PAGE EXCERPT
---+---

# IDF's Gilad Shalit to be freed soon?



## The Bread Guy (11 Oct 2011)

Keeping my fingers crossed....


> Israel and Hamas have reached a deal to exchange Palestinian prisoners for Israeli soldier Gilad Shalit and swap will take place in November, Sources told Al Arabiya on Tuesday.
> 
> Shalit was captured in Israel in 2006 by Palestinians in a cross-border abduction. He is believed to be in captivity in Gaza.
> 
> “The exchange deal of Palestinian prisoners for Shalit (will be) implemented at the beginning of this November, with Egyptian mediation,” the television channel said, citing unnamed sources. It did not give further details.


Al Arabiya, 11 Oct 11



> It was reported Tuesday that Israeli cabinet ministers are set to meet to discuss a prospective deal to swap Palestinian prisoners for Israeli soldier Gilad Shalit. A source involved in the talks said that Hamas has agreed to the deal ....

---+---

EXERCISE A
Which nationality adjectives appear in the thread about Gilad Shalit? List each one once.

---+---

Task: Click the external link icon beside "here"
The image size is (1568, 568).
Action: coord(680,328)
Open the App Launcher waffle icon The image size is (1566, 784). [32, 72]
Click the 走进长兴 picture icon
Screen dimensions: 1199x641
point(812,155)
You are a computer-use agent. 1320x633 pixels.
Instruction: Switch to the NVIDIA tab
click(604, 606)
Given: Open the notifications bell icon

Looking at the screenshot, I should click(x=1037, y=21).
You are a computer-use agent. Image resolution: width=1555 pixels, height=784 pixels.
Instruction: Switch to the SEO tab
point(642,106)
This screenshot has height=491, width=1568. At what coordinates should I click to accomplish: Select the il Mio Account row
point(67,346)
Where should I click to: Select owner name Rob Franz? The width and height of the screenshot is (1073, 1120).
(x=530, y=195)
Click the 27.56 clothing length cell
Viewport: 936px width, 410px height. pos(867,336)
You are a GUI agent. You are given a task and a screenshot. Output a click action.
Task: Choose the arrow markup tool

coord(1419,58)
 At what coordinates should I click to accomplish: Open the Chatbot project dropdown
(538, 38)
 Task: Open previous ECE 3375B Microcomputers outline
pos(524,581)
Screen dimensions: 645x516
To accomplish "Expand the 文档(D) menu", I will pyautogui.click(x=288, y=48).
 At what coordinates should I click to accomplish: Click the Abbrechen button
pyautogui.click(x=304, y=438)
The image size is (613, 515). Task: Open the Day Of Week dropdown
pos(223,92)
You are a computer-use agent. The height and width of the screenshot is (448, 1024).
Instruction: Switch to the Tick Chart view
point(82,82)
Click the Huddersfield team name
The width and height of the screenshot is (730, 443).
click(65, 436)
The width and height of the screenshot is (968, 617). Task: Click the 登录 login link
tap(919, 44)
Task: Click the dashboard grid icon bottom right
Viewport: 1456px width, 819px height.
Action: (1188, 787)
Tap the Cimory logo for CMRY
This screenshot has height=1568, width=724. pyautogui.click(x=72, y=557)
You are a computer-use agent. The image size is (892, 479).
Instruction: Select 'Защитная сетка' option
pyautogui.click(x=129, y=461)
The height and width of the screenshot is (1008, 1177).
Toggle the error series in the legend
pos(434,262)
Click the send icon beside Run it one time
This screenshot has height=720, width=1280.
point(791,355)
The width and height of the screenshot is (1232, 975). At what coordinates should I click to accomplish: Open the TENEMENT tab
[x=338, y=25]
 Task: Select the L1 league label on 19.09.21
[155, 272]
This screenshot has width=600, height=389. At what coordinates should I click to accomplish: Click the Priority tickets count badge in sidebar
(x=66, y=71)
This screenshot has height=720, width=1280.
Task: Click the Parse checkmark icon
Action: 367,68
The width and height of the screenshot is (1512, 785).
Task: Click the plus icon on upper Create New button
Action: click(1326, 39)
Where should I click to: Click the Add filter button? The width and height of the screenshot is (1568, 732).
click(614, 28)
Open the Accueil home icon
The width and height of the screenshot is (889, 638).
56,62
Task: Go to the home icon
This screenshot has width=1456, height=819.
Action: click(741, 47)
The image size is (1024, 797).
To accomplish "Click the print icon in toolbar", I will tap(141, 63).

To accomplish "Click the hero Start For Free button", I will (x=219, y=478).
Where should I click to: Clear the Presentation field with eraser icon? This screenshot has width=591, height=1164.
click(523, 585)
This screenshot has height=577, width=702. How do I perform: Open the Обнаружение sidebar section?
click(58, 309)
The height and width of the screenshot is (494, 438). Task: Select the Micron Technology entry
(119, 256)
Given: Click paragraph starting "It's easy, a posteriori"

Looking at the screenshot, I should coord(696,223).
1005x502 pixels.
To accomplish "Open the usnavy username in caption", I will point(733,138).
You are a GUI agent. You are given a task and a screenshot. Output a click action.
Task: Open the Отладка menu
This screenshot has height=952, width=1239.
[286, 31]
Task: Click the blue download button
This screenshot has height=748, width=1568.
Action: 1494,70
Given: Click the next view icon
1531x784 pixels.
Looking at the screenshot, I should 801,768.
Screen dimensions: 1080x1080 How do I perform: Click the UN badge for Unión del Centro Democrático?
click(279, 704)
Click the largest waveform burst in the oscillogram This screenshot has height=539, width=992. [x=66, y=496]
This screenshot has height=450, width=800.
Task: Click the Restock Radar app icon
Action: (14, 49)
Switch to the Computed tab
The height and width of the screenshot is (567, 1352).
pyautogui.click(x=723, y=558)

---+---

EXERCISE B
Write out the records verbatim, starting at their first line and ending at the line that contains "Looking at the screenshot, I should click(x=1037, y=21).".

OUTPUT A
Palestinian, Israeli, Egyptian

OUTPUT B
Task: Click the external link icon beside "here"
The image size is (1568, 568).
Action: coord(680,328)
Open the App Launcher waffle icon The image size is (1566, 784). [32, 72]
Click the 走进长兴 picture icon
Screen dimensions: 1199x641
point(812,155)
You are a computer-use agent. 1320x633 pixels.
Instruction: Switch to the NVIDIA tab
click(604, 606)
Given: Open the notifications bell icon

Looking at the screenshot, I should click(x=1037, y=21).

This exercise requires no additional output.